• [Your instructions]: If a line in the listing below holds the word "computer", it counts toward the total; report that total alone.

---- Extracted data

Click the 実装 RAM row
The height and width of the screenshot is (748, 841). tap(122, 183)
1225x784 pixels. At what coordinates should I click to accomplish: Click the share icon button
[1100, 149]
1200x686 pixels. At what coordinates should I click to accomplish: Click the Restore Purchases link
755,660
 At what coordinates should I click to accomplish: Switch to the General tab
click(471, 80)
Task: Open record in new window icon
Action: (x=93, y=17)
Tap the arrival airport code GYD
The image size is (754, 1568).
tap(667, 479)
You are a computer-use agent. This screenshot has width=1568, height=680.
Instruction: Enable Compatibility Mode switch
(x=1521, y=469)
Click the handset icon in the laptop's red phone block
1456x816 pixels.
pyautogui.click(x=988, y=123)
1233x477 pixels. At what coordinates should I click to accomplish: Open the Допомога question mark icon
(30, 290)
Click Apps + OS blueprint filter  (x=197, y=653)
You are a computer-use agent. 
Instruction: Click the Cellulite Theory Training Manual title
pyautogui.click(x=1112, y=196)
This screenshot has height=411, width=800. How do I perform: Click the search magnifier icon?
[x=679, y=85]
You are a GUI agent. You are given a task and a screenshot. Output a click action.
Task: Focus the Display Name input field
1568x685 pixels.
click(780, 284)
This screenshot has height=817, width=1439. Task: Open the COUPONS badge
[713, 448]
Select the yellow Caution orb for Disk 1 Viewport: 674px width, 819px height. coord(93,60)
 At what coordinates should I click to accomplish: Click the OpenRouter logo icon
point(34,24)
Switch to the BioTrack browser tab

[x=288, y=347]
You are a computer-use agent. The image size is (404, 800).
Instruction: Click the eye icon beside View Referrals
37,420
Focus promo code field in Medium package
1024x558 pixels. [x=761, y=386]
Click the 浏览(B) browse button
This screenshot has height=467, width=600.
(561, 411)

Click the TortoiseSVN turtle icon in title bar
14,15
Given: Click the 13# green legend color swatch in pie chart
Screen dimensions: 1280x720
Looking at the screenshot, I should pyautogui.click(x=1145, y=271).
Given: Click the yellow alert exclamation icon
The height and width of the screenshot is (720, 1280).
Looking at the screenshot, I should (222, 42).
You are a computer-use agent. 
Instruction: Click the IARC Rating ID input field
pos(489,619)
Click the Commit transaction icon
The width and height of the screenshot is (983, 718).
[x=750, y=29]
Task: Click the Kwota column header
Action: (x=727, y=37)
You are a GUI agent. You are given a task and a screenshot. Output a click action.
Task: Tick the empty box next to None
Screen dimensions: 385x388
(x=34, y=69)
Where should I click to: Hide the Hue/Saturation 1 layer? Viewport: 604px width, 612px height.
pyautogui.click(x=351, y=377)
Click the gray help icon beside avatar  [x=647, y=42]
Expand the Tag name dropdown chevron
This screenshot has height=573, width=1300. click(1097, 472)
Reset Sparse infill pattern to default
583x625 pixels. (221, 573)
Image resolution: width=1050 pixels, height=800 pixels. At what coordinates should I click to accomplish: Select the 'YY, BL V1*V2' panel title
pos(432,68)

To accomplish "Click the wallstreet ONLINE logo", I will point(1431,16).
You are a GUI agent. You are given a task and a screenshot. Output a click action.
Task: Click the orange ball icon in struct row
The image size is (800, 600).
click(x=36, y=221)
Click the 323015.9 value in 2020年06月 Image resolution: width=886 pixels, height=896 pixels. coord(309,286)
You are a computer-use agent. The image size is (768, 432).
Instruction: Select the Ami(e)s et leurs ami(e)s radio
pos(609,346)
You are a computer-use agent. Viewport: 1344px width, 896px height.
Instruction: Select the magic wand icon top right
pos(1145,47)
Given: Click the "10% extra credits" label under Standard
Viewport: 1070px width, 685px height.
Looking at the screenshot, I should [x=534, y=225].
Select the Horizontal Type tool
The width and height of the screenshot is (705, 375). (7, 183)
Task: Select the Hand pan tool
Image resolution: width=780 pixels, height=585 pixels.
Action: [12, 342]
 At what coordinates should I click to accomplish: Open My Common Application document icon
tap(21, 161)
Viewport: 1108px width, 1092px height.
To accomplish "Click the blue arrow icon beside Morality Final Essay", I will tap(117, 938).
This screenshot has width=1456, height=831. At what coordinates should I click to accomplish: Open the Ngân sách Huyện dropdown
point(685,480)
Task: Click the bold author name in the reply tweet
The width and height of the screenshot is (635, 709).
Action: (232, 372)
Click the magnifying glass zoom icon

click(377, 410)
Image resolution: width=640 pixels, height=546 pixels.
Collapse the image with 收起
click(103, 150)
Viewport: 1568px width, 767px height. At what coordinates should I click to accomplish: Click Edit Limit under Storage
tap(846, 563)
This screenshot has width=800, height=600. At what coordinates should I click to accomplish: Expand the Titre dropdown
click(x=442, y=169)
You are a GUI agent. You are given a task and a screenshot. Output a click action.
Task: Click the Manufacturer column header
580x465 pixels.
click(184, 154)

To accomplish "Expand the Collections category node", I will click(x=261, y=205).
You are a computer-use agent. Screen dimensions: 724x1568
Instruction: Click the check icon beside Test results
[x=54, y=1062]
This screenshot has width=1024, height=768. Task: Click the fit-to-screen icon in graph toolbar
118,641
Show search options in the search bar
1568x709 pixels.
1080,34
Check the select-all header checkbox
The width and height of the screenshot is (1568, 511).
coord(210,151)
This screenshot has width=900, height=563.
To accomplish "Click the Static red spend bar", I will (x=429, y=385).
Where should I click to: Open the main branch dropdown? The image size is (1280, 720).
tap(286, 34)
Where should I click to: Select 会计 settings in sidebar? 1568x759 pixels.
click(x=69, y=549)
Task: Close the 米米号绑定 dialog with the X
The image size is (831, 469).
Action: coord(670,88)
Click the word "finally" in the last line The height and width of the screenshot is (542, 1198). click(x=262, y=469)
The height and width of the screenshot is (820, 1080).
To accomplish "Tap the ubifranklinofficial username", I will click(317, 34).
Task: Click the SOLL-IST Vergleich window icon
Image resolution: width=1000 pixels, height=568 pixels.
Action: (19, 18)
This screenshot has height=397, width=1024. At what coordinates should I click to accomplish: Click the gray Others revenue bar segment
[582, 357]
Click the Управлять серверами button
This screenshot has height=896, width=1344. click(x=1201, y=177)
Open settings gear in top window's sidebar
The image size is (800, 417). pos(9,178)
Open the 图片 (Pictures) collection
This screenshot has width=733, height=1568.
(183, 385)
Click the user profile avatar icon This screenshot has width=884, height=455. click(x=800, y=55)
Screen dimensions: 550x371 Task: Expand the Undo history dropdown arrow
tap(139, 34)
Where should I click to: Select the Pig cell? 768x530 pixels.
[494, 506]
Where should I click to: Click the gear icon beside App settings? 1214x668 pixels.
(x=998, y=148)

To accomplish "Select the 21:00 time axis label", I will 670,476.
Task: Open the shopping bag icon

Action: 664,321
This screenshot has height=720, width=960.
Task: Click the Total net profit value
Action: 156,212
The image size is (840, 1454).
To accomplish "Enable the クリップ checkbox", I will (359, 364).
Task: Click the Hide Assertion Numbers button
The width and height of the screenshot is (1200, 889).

--------

• [Solution to this problem]: 7